> **Texte**
::::::::::
Montréal

iBus «opérationnel» en 2016

iBus «opérationnel» en 2016
Photo: (Photo: Patrick Deschamps)Autobus

Le projet iBus, qui permettra de repérer les autobus de la Société de transport de Montréal (STM) en temps réel, sera «pleinement opérationnel en 2016».

«Tout devrait alors être en place», a fait savoir mercredi le président de la STM, Philippe Schnobb, en marge d’un colloque de l’Association québécoise des transports sur les villes intelligentes.

L’implantation des technologies nécessaires aura lieu «progressivement» en 2015 dans les 1700 autobus de la STM et ses huit centres de transport. Elles permettront aux usagers du transport en commun de savoir en temps réel l’heure du prochain passage du bus grâce à une application mobile, à des bornes d’information installées à des arrêts et des stations de métro, ainsi qu’à des afficheurs dans les bus qui annonceront le prochain arrêt. Des feux de circulation intelligents réagiront à la présence des autobus à une intersection et leur permettront de poursuivre leur route plus rapidement.

«De connaître en temps réel l’état de la flotte d’autobus, ça va nous permettre de savoir rapidement si des lignes sont engorgées ou s’il y a des lignes qui sont sous-utilisées, a dit le président de la STM. On va pouvoir s’ajuster, mais on sera toujours limité par le nombre de bus.»
::::::::::
> **Consigne**
Mettez à jour l'extrait du texte sur le projet iBus commençant par « Le projet iBus, qui » et se terminant par « les villes intelligentes. », en remplaçant « mercredi » par « jeudi ». Les enregistrements n'ont aucun rapport avec le texte.
::::::::::
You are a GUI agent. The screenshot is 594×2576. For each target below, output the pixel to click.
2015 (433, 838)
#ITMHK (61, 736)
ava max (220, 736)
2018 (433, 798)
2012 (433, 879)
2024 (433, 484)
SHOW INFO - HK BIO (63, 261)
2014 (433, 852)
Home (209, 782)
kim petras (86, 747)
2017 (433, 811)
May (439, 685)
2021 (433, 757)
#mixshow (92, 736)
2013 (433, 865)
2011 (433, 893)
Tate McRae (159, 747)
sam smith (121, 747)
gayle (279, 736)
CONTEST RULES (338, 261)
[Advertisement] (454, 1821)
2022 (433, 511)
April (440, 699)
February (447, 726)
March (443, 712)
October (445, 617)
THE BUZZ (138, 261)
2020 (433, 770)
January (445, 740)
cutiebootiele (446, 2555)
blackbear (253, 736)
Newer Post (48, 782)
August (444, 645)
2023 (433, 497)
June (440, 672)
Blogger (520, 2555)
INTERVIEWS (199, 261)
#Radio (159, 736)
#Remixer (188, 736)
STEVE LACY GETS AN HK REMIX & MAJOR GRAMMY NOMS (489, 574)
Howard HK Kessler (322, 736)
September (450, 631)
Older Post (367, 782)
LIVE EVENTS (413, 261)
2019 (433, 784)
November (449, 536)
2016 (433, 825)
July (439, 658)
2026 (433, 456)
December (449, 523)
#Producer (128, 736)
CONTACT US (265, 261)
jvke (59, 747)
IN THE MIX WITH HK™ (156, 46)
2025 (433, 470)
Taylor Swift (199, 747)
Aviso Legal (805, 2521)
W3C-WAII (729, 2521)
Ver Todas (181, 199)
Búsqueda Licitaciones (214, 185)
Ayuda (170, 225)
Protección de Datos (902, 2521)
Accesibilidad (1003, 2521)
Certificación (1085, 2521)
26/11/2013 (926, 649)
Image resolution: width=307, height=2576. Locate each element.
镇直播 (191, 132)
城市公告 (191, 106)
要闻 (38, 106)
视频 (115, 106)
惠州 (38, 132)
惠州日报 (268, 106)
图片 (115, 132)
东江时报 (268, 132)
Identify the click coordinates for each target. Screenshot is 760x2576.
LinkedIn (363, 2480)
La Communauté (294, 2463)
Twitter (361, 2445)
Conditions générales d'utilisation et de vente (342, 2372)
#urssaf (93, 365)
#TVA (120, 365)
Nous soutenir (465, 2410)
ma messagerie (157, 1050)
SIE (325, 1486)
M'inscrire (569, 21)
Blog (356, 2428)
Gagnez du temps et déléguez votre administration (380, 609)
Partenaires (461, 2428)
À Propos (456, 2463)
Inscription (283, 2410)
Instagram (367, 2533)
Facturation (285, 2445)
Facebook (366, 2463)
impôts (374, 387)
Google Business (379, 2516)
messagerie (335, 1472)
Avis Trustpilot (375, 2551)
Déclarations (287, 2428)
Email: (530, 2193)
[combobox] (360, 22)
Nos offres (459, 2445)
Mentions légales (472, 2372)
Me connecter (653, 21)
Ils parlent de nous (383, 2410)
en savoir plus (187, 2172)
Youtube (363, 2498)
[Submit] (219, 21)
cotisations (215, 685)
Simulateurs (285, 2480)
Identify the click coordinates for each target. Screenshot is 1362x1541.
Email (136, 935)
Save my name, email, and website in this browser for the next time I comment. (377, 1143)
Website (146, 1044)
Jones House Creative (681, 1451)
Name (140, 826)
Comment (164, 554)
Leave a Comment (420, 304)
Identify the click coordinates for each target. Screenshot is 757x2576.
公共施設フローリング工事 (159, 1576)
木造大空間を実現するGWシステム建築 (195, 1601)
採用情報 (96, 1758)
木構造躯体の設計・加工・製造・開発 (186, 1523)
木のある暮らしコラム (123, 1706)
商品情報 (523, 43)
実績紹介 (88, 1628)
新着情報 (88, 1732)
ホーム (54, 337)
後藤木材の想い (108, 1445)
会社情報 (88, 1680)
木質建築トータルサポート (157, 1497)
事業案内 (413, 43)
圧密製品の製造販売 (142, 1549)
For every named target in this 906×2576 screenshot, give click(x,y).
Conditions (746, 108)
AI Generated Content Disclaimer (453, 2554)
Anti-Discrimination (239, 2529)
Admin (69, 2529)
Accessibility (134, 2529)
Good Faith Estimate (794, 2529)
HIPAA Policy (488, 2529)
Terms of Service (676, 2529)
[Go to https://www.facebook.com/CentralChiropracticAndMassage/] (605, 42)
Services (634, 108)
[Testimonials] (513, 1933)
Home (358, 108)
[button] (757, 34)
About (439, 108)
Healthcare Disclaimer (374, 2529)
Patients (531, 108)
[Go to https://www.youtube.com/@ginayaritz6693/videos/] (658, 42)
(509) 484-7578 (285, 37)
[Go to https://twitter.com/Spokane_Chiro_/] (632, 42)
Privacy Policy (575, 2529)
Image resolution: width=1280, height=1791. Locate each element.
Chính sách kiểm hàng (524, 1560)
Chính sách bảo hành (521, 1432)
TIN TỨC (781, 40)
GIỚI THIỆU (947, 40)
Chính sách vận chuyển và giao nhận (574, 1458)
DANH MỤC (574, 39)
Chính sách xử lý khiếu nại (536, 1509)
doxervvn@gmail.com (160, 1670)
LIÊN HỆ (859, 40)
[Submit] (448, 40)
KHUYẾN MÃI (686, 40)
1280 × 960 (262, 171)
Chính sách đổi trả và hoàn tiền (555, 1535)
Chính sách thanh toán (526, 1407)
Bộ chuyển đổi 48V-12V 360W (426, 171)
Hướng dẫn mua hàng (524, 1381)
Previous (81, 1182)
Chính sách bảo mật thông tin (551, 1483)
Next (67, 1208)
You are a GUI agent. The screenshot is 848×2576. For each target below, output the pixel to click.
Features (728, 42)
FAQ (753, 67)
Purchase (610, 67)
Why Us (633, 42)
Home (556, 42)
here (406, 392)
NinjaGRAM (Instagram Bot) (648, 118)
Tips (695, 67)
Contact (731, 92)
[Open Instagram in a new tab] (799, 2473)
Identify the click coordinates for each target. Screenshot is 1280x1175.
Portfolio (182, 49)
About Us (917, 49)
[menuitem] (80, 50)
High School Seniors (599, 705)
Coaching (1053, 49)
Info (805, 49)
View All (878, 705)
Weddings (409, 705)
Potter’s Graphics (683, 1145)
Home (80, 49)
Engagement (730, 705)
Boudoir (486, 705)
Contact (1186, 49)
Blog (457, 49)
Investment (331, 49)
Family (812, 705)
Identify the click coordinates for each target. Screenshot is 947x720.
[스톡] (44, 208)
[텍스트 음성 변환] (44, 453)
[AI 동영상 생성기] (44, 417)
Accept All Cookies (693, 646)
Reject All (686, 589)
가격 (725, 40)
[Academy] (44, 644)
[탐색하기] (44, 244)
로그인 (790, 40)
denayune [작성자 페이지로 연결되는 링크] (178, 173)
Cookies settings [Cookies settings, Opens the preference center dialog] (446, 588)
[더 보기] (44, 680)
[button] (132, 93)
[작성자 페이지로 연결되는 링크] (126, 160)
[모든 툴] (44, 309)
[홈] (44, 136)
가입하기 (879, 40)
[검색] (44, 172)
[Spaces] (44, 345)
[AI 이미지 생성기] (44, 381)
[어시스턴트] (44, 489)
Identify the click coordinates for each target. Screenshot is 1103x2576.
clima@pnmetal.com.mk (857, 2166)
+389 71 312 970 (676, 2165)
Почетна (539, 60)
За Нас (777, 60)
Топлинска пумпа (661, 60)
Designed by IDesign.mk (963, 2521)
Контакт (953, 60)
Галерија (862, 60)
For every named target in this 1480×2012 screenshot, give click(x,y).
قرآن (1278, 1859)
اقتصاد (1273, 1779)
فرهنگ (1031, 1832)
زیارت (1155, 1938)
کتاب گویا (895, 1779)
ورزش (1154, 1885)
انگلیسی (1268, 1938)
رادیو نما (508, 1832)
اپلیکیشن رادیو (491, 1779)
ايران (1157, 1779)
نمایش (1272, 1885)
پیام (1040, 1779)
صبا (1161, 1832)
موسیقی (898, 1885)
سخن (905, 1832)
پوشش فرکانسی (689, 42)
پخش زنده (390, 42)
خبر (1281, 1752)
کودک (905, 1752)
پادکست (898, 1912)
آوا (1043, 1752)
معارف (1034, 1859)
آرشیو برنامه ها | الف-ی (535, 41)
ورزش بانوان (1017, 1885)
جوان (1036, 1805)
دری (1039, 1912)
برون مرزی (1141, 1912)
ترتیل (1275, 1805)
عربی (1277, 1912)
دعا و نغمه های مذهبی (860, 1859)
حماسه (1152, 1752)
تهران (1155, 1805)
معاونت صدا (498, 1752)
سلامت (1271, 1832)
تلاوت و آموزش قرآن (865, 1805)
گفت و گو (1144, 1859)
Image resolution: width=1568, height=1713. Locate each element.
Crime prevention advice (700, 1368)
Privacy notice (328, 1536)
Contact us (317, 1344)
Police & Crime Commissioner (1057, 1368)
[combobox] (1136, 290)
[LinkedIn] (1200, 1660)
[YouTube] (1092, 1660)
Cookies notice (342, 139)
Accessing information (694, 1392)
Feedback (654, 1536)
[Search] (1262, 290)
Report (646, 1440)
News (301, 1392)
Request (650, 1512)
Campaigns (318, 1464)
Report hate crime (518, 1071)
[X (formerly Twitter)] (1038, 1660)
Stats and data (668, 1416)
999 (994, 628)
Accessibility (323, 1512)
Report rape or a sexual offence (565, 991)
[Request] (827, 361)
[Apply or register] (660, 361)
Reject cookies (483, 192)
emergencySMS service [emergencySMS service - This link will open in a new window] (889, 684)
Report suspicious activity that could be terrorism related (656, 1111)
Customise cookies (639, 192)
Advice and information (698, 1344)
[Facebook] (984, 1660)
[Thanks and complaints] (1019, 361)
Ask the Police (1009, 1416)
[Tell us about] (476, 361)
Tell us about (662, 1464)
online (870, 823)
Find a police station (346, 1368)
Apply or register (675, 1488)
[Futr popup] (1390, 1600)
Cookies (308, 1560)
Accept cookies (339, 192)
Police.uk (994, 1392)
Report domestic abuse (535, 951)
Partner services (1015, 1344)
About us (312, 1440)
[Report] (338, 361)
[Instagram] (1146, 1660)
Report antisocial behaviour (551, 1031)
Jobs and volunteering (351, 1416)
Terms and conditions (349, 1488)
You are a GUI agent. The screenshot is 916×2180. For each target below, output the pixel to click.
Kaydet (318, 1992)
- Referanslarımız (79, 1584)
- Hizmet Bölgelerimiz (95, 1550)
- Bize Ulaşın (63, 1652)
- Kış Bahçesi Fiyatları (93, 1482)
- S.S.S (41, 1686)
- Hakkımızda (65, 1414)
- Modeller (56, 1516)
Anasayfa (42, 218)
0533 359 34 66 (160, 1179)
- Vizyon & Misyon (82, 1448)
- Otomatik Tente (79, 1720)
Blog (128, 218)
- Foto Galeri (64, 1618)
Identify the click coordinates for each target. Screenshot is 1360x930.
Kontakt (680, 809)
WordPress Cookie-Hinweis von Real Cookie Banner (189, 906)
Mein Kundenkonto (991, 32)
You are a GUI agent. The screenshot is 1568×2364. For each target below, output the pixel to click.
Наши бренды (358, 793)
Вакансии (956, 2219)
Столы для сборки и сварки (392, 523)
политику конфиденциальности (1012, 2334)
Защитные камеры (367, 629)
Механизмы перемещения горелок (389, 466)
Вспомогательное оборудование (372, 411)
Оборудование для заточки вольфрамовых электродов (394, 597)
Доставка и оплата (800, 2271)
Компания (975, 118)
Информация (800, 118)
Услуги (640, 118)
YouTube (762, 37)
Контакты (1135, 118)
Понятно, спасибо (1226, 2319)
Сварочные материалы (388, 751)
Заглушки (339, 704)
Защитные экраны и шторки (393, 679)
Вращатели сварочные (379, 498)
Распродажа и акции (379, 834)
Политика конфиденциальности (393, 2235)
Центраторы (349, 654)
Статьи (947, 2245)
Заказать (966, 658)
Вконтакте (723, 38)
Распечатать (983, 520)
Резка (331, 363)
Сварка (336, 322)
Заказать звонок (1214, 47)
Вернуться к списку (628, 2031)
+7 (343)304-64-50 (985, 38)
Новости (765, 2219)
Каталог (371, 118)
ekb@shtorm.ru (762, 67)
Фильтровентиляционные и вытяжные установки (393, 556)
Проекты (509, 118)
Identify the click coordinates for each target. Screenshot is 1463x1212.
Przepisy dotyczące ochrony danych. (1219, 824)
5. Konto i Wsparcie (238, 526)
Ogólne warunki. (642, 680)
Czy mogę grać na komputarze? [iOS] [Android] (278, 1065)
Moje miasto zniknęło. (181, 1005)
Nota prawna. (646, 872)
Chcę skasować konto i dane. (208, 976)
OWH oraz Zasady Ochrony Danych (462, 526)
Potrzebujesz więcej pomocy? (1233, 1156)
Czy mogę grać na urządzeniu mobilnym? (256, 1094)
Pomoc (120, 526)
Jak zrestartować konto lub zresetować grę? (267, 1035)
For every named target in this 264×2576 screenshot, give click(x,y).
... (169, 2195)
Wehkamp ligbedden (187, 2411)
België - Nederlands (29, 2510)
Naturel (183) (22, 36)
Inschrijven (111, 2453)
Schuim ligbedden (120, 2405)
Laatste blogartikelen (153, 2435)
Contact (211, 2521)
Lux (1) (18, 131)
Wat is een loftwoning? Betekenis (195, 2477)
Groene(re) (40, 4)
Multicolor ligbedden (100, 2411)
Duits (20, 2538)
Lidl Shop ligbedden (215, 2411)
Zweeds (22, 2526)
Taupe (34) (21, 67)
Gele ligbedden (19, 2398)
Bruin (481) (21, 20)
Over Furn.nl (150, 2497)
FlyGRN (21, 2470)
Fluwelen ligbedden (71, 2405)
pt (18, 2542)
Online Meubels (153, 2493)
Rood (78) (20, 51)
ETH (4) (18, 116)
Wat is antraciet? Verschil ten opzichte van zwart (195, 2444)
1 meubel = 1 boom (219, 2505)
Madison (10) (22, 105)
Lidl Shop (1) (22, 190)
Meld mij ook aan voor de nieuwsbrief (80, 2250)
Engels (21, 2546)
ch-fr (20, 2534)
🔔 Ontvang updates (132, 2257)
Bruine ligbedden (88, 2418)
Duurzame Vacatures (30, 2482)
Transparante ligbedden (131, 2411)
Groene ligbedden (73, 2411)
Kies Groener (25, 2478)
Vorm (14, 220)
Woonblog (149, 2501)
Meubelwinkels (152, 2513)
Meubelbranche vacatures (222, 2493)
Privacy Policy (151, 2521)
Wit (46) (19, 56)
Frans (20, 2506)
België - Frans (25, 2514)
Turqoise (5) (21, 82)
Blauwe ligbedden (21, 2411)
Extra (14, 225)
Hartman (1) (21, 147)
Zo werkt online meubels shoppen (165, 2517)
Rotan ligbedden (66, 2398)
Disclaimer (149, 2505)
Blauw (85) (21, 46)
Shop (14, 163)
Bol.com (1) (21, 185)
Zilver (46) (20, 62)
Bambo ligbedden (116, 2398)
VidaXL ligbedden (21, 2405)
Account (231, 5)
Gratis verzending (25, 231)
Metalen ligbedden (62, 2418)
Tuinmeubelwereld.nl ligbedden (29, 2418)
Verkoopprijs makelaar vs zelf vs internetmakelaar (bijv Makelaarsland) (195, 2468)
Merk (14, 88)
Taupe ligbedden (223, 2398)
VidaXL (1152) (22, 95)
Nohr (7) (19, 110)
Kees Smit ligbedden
::::::::::
> **Corrigé**
Le projet iBus, qui permettra de repérer les autobus de la Société de transport de Montréal (STM) en temps réel, sera «pleinement opérationnel en 2016».

«Tout devrait alors être en place», a fait savoir jeudi le président de la STM, Philippe Schnobb, en marge d’un colloque de l’Association québécoise des transports sur les villes intelligentes.